Excerpt to read
A team of biohackers from California, in the US, are developing open-source insulin in order to make the peptide hormone easily available to millions of diabetics across the world.

The team with Counter Culture Labs — a community lab — has already started a crowdfunding page in order to fuel their project. They aim to create and refine synthetic insulin from E coli bacteria and also document the process.

The biohackers hope a generic pharmaceutical company will use the protocol they develop to make insulin every single diabetes patient across the globe can afford.

There are various kinds of insulin approved by the US Food and Drug Administration (FDA). Some are long-lasting while others are fast-acting, but they're all reportedly guarded by patents, so no generic version is available.

Once the Counter Culture Labs team's protocol is finalised, pharmaceutical companies will have to seek approval from the USFDA to make generic insulin.

"It takes legitimate scientific research to create a biosimilar generic [drug], and generic companies don't want to do scientific research," said Maureen Muldavin, a programme manager at Counter Culture Labs and a biohacker associated with the Open Insulin project.

Problem set
• 1. Quote word for word the part of the passage on open-source insulin that begins with "There are various" and ends with "Open Insulin project.".
• 2. Continue the passage on open-source insulin from its final sentence.

Extracted records
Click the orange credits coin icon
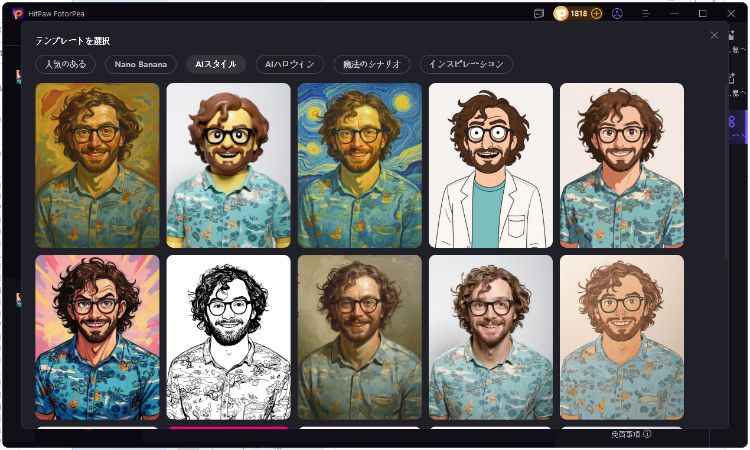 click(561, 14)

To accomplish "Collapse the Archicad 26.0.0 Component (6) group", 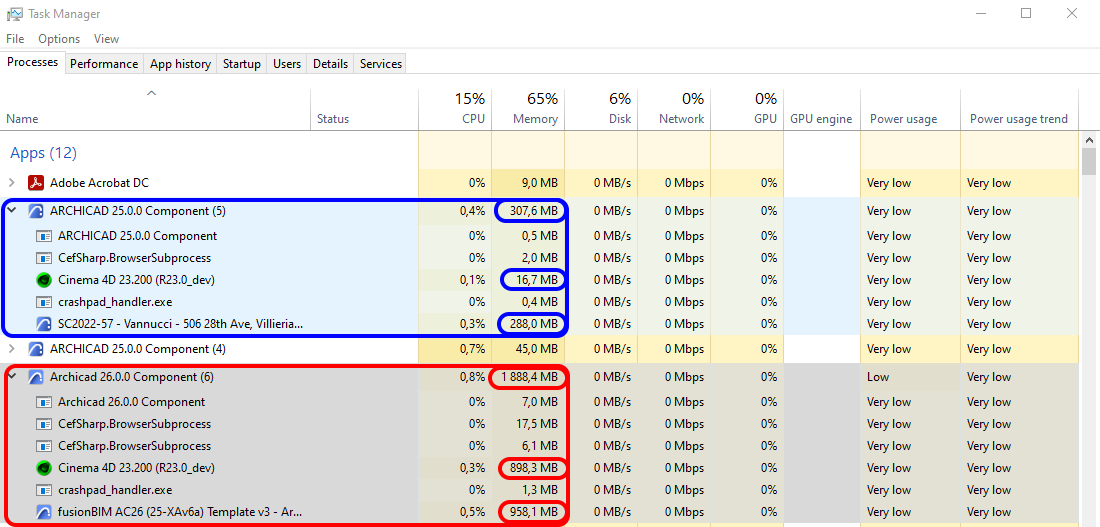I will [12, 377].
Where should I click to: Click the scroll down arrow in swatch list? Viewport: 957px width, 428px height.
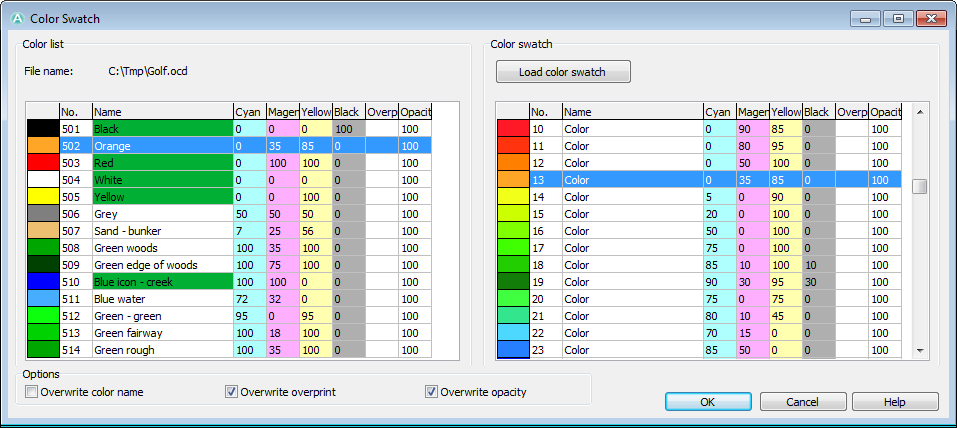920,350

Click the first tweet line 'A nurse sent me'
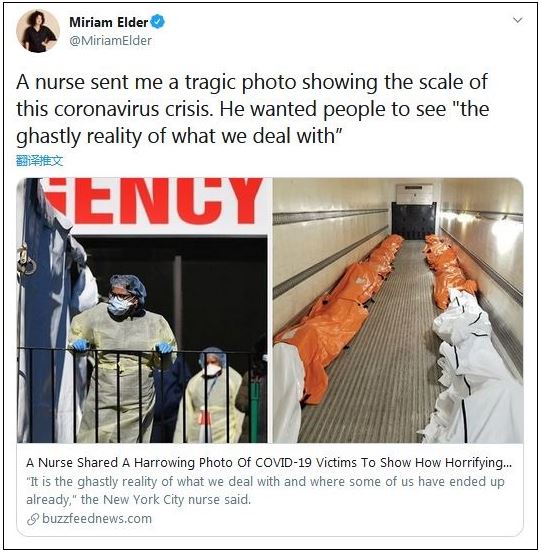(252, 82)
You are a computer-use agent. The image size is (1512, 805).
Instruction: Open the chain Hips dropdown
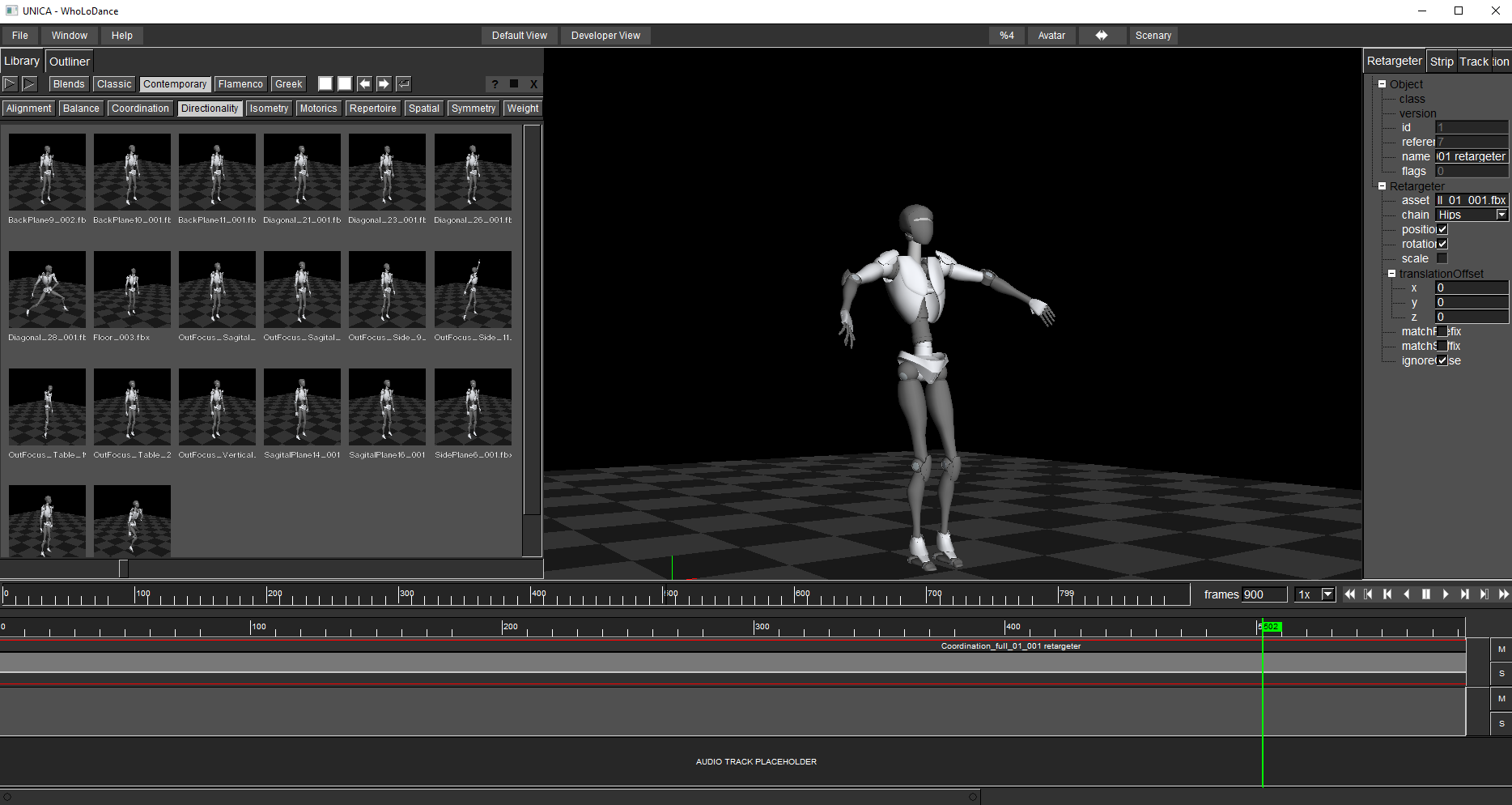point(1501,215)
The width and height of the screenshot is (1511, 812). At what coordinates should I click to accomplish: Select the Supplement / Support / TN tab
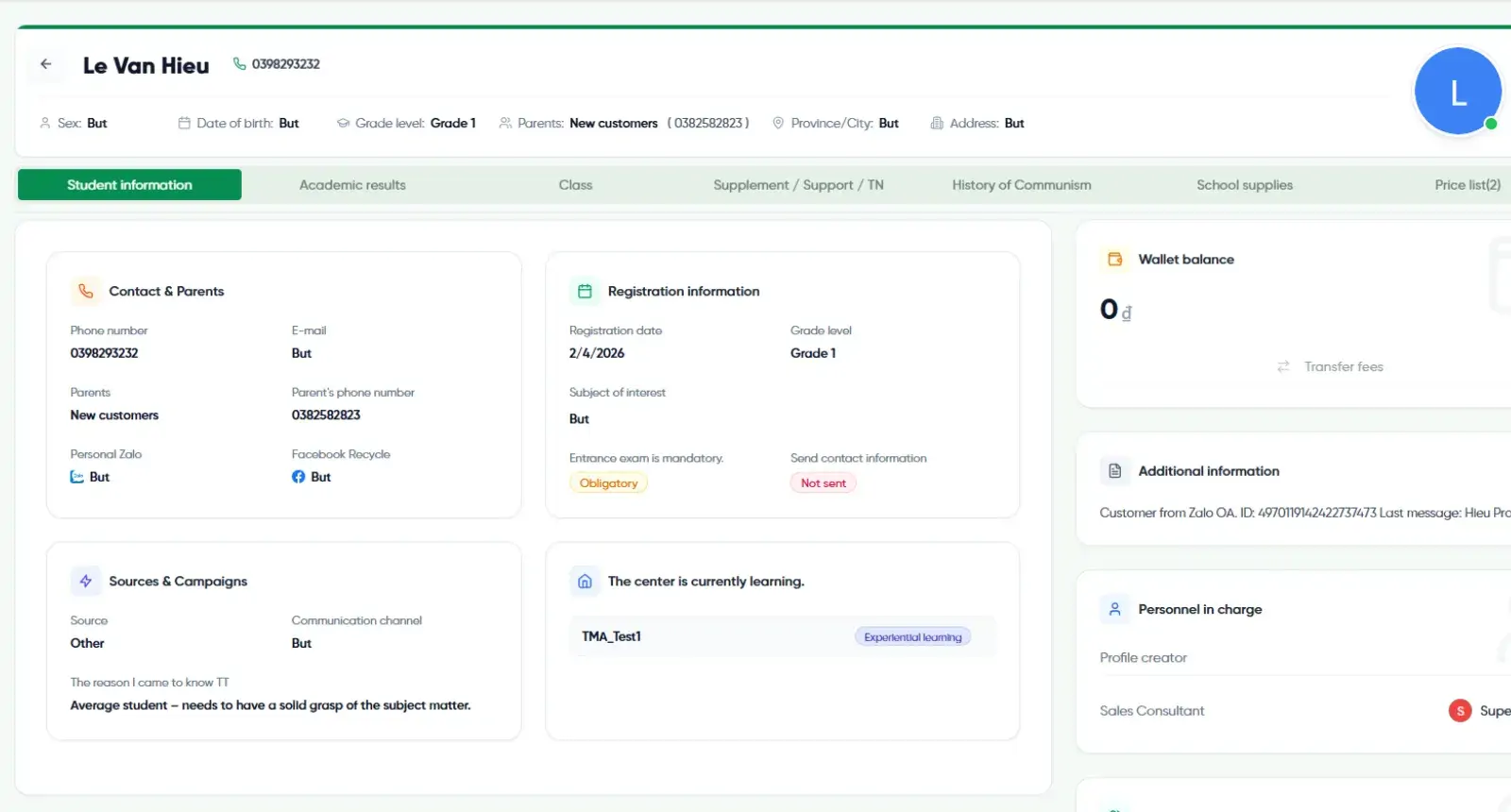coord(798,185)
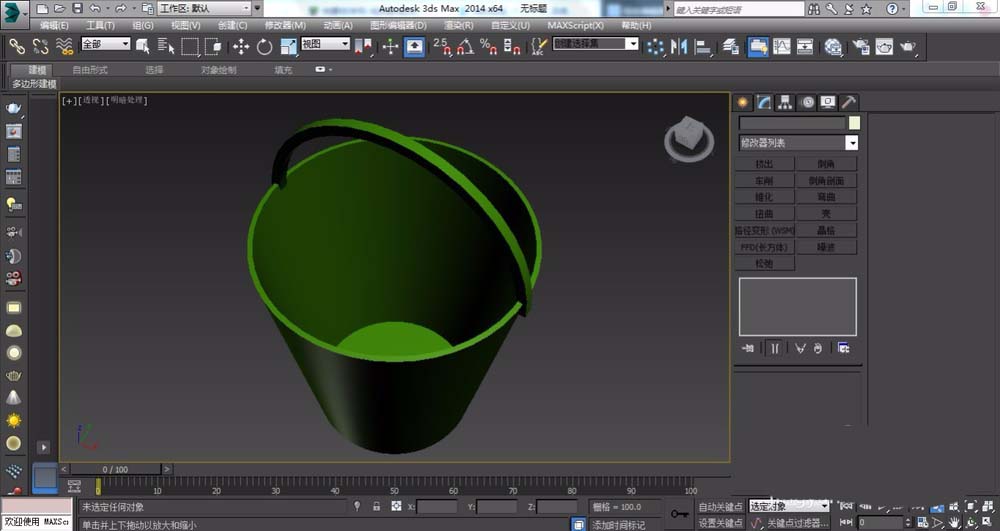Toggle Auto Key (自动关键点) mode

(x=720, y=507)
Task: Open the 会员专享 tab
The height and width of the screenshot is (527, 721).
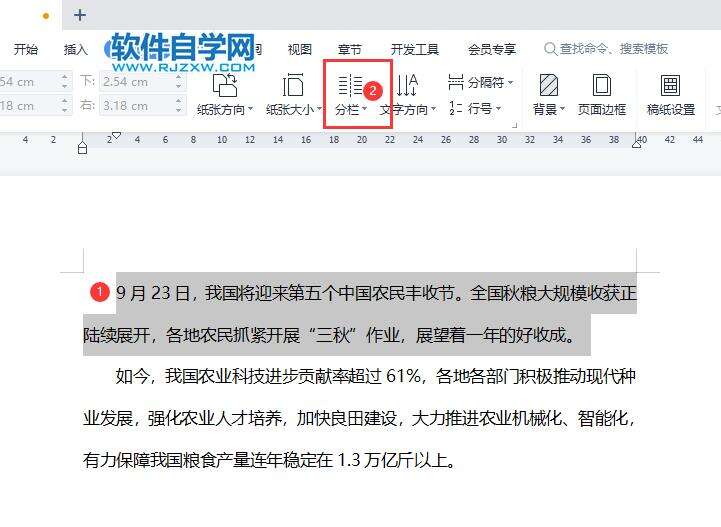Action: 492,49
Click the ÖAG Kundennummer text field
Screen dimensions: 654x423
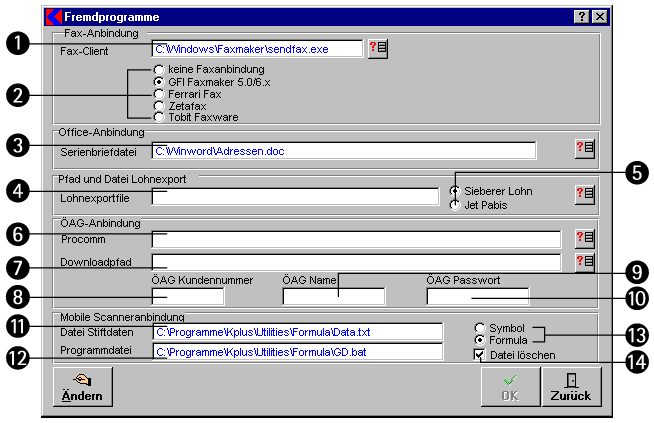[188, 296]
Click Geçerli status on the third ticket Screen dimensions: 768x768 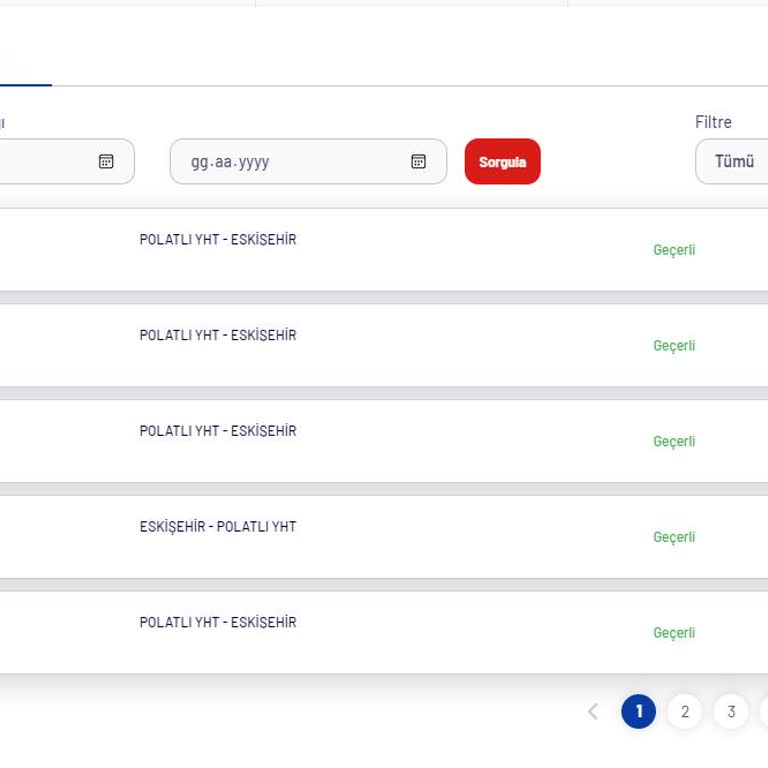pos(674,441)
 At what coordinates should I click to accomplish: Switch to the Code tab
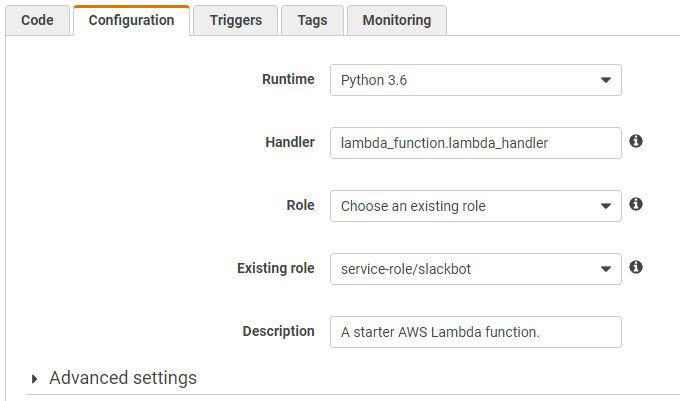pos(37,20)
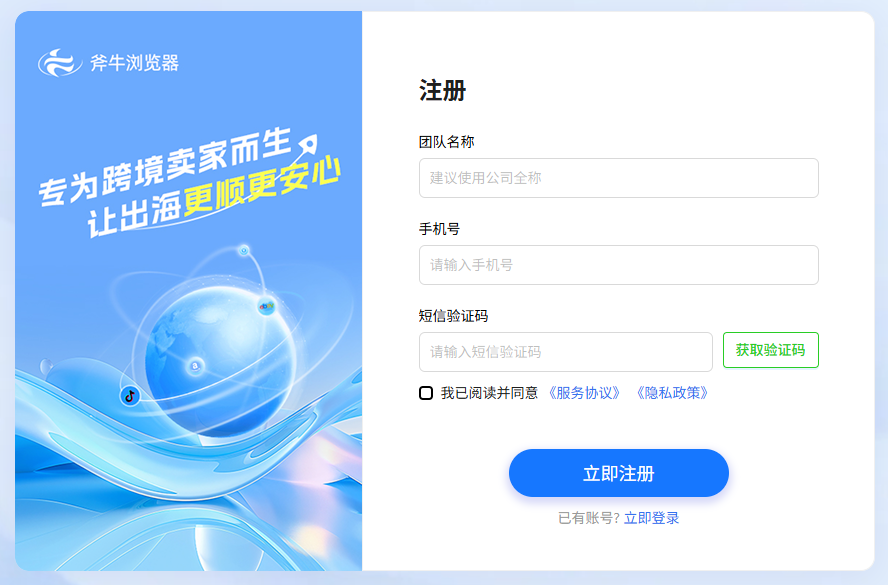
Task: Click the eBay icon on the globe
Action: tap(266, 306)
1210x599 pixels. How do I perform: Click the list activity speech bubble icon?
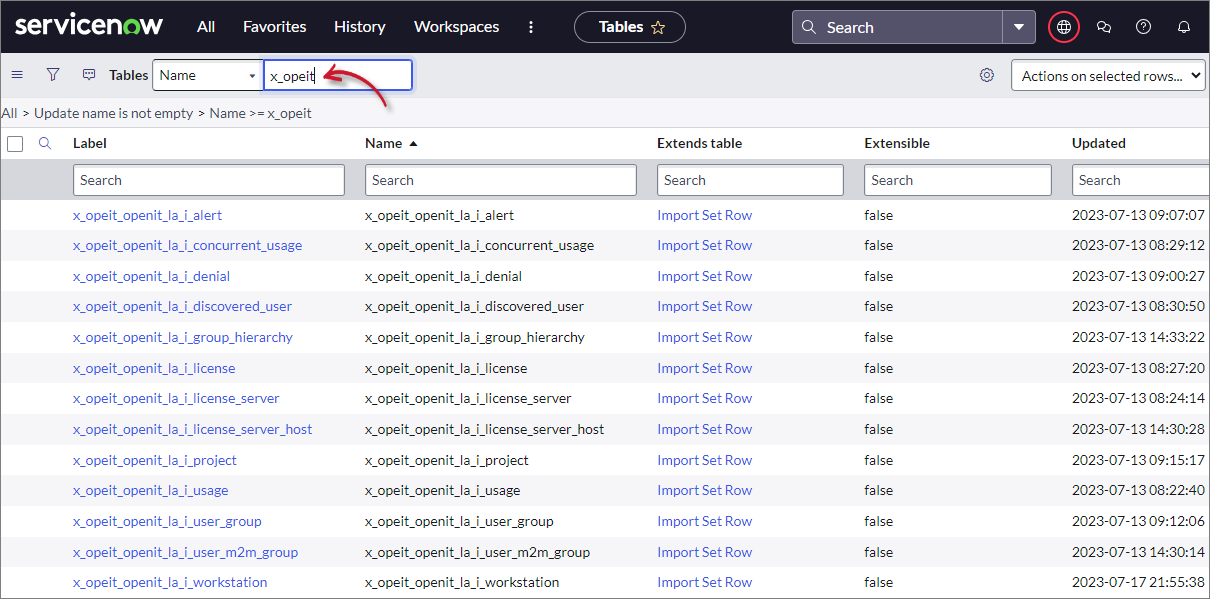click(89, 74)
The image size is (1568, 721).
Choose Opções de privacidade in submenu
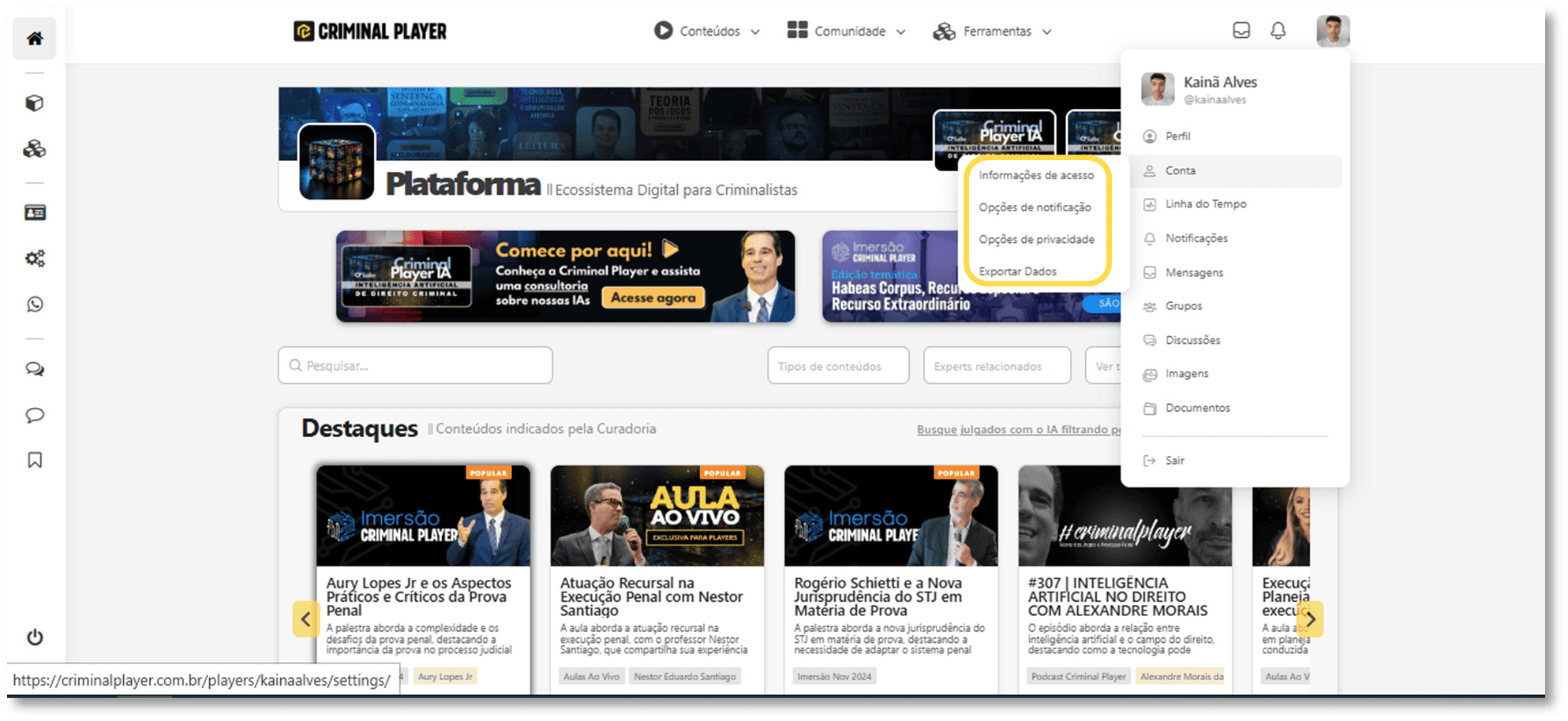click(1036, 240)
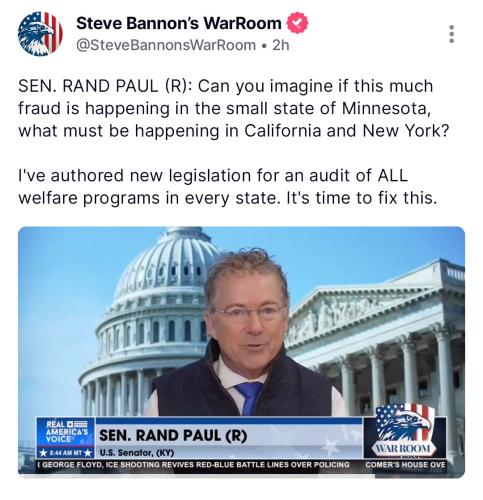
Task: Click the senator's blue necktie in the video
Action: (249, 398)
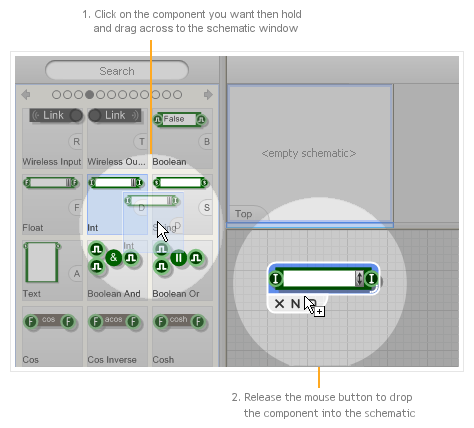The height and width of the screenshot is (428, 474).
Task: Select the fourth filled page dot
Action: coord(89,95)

Results
• 1.
There are various kinds of insulin approved by the US Food and Drug Administration (FDA). Some are long-lasting while others are fast-acting, but they're all reportedly guarded by patents, so no generic version is available.

Once the Counter Culture Labs team's protocol is finalised, pharmaceutical companies will have to seek approval from the USFDA to make generic insulin.

"It takes legitimate scientific research to create a biosimilar generic [drug], and generic companies don't want to do scientific research," said Maureen Muldavin, a programme manager at Counter Culture Labs and a biohacker associated with the Open Insulin project.

• 2.
Muldavin said biosimilar drugs, especially insulin, are difficult to create due to their complex structure. "It's not as simple as putting the genetic code [in the bacteria] and out pops insulin," she said.

The insulin the team is working to produce from E coli cannot be directly injected into human patients without refining it. Therefore, they have said they will need to check if the hormone can be made feasible through tests with antibodies.

However, Kevin Riggs, a medicine instructor at Johns Hopkins University, who co-authored an article dealing with generic insulin earlier this year, is sceptical about this process being enough to get generic insulin to the market.

"I don't think the major hurdle is that the companies don't know how to make insulin, because that part is reasonably straightforward," Popular Science quoted him as saying.

He said getting the USFDA's approval — as insulin is a biologic drug that needs more original data than any small-molecule generic would — and bearing the "upfront manufacturing costs" are the "real hurdles".

He added that it would require "an altruistic entity with a lot of startup money" to create generic insulin commercially available.

Regardless of all the difficulties, biohackers are determined to create open-source insulin because they want to show they, too, can make important scientific contributions without an established world-class laboratory.

However, Muldavin warned that their mission doesn't encourage brewing insulin at home, adding that that possibility is nearly 20 years away.

In order to prepare open-source insulin, the biohacker team has to raise more than $3,000 in 16 days.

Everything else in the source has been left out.